**Testo del documento:**

^^^^^^^^

Il punto di contatto non è né stilistico né formale. È metodologico. Da un lato Gianfranco Chiavacci (Cireglio, 1936 – Pistoia, 2011), formatosi inizialmente come pittore astratto, approda a una ricerca assolutamente originale dopo l’incontro con il pensiero computazionale: negli anni Sessanta frequenta i corsi IBM per programmatori, ma invece di servirsi del computer come mezzo, ne assorbe la logica binaria come principio compositivo. Nasce così una produzione in cui pittura, fotografia e codice dialogano in un alfabeto visivo matematico, privo di orpelli ma carico di tensione formale. Chiavacci non usa la macchina per generare immagini: la assume come architettura mentale. La sua opera è un corpus coeso e multidisciplinare che si muove tra rigore e invenzione, teoria e ossessione.
Dall’altro lato, Fernando Melani (San Piero Agliana, 1907 – Pistoia, 1985), figura profondamente indipendente e pionieristica, intreccia inscindibilmente vita quotidiana e gesto artistico, fino a renderli un’unica cosa. Dopo una giovinezza discontinua tra sport, lavori di vario genere e attivismo politico — fu legato al PCI per tutta la vita — decide nel dopoguerra di consacrarsi completamente all’arte. A partire dagli anni Cinquanta, rinuncia a ogni agio domestico e trasforma la propria casa in Corso Gramsci a Pistoia in un ambiente-laboratorio, dove la ricerca plastica e pittorica si intreccia con riflessioni sulla fisica quantistica, sulla materia e sulla temporalità. La sua è un’arte povera ante litteram, costruita con scarti, materiali comuni, appunti, combinazioni minime. Ma è anche un pensiero sistematico sulla sostanza della realtà, su ciò che lega l’infinitamente piccolo all’operare umano.

Chiavacci e Melani si incontrano a metà degli anni Sessanta e cominciano un dialogo che durerà fino alla morte di Melani nel 1985: un sodalizio fatto di discussioni, scambi, sperimentazioni, ma mai di imitazione. L’uno rimane fedele al proprio sistema binario, che porta avanti con coerenza fino ai primi anni Duemila; l’altro radicalizza la propria esistenza in una poetica della sottrazione, arrivando a dissolvere i confini tra opera, studio e vita.
Il percorso espositivo, articolato ma non dispersivo, permette al visitatore di cogliere le relazioni sottili tra due approcci che appaiono prima divergenti e poi, sorprendentemente, complementari. La mostra non cerca risposte, ma pone una domanda fondamentale: può l’arte essere un dispositivo di indagine sulla realtà, al di là dell’immagine? Chiavacci e Melani sembrano rispondere con un’opera lunga una vita, fatta di esperimenti, fallimenti, intuizioni e ostinazione.

^^^^^^^^

**Dati forniti:**
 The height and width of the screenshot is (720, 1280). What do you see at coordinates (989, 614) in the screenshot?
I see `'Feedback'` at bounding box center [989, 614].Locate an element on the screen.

^^^^^^^^

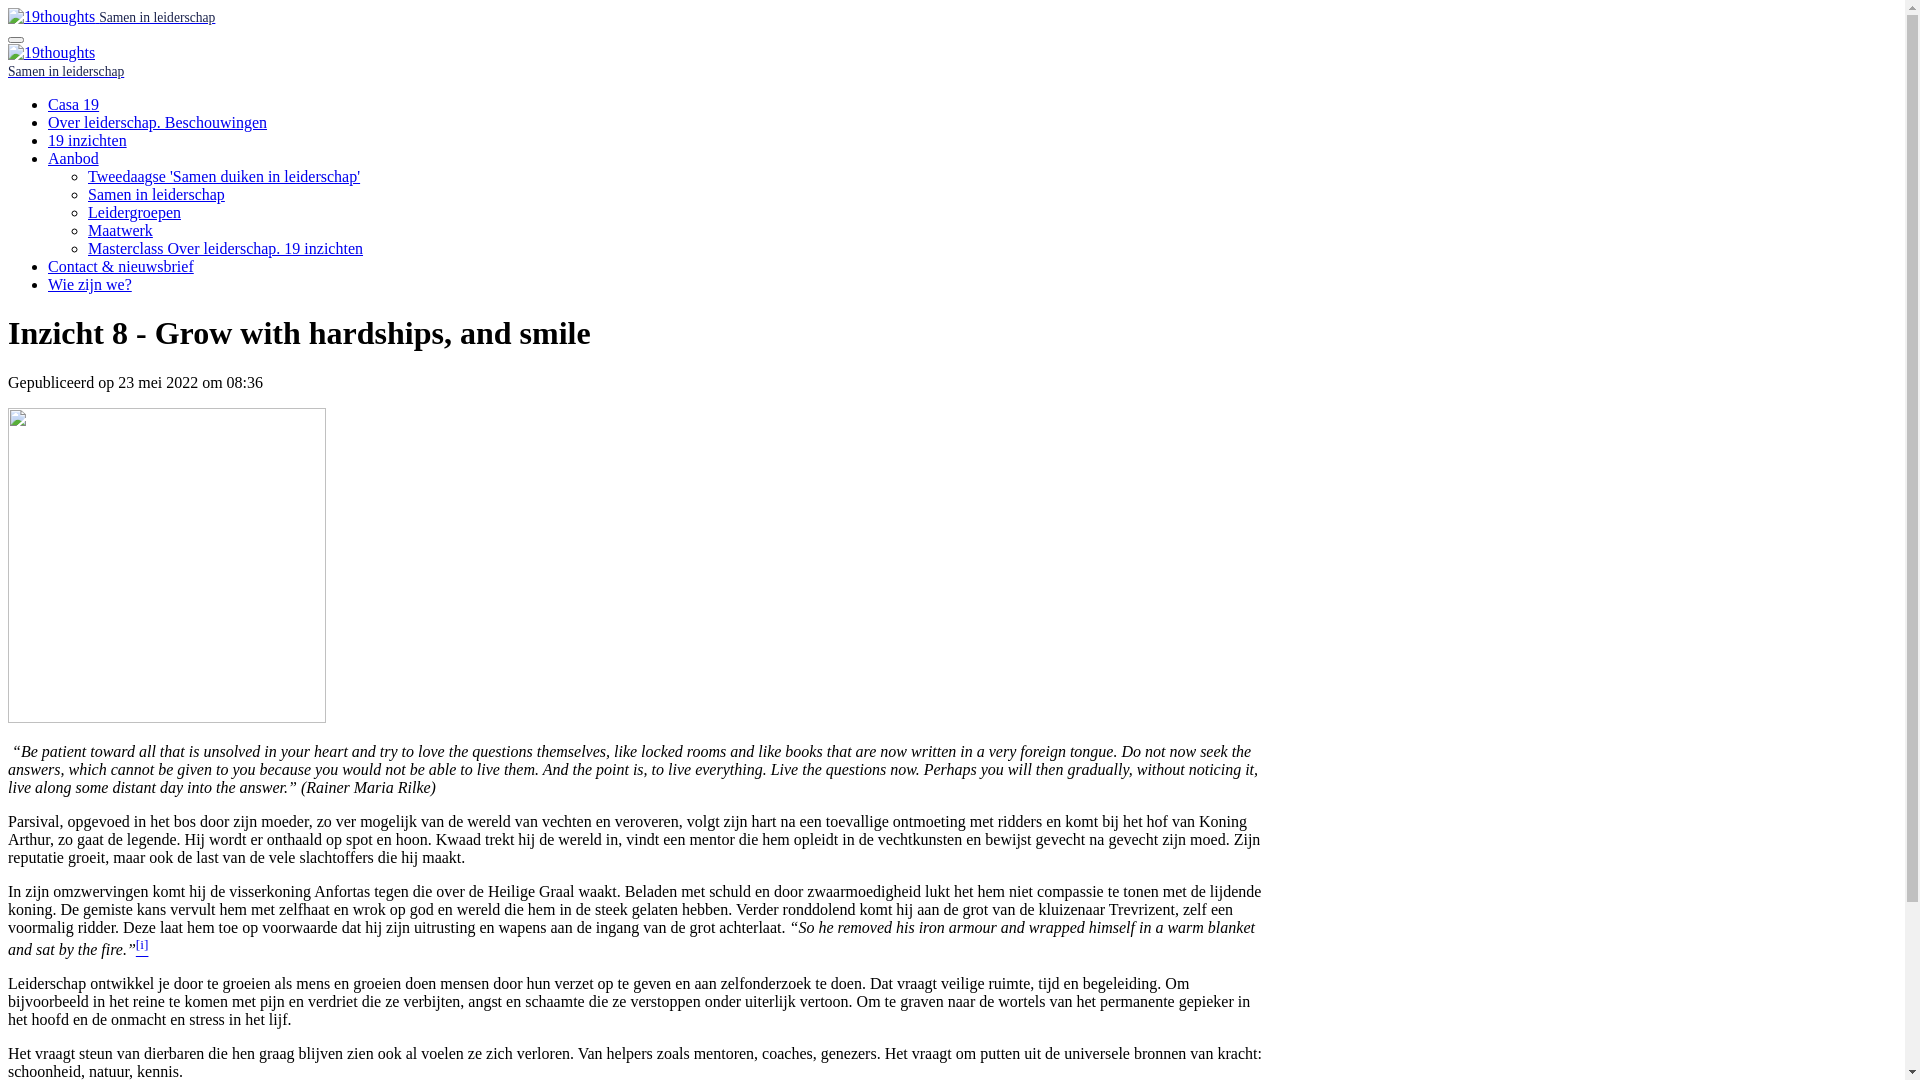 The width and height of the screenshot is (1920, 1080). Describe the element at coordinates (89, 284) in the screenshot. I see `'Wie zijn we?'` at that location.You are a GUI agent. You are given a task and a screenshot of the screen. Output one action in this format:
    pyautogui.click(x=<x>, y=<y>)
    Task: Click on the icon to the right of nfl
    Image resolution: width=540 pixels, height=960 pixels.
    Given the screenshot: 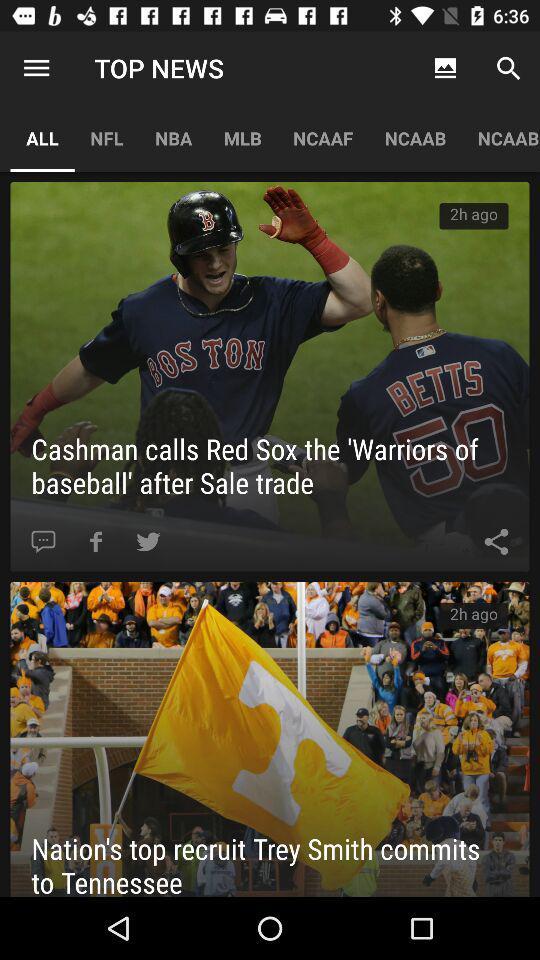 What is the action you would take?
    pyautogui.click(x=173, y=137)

^^^^^^^^

**Consegna:**
Secondo il testo su Chiavacci e Melani, in quale strada di Pistoia si trovava la casa che Melani trasformò in un ambiente-laboratorio? Rispondi in poche parole, per favore.

**Soluzione:**
In Corso Gramsci.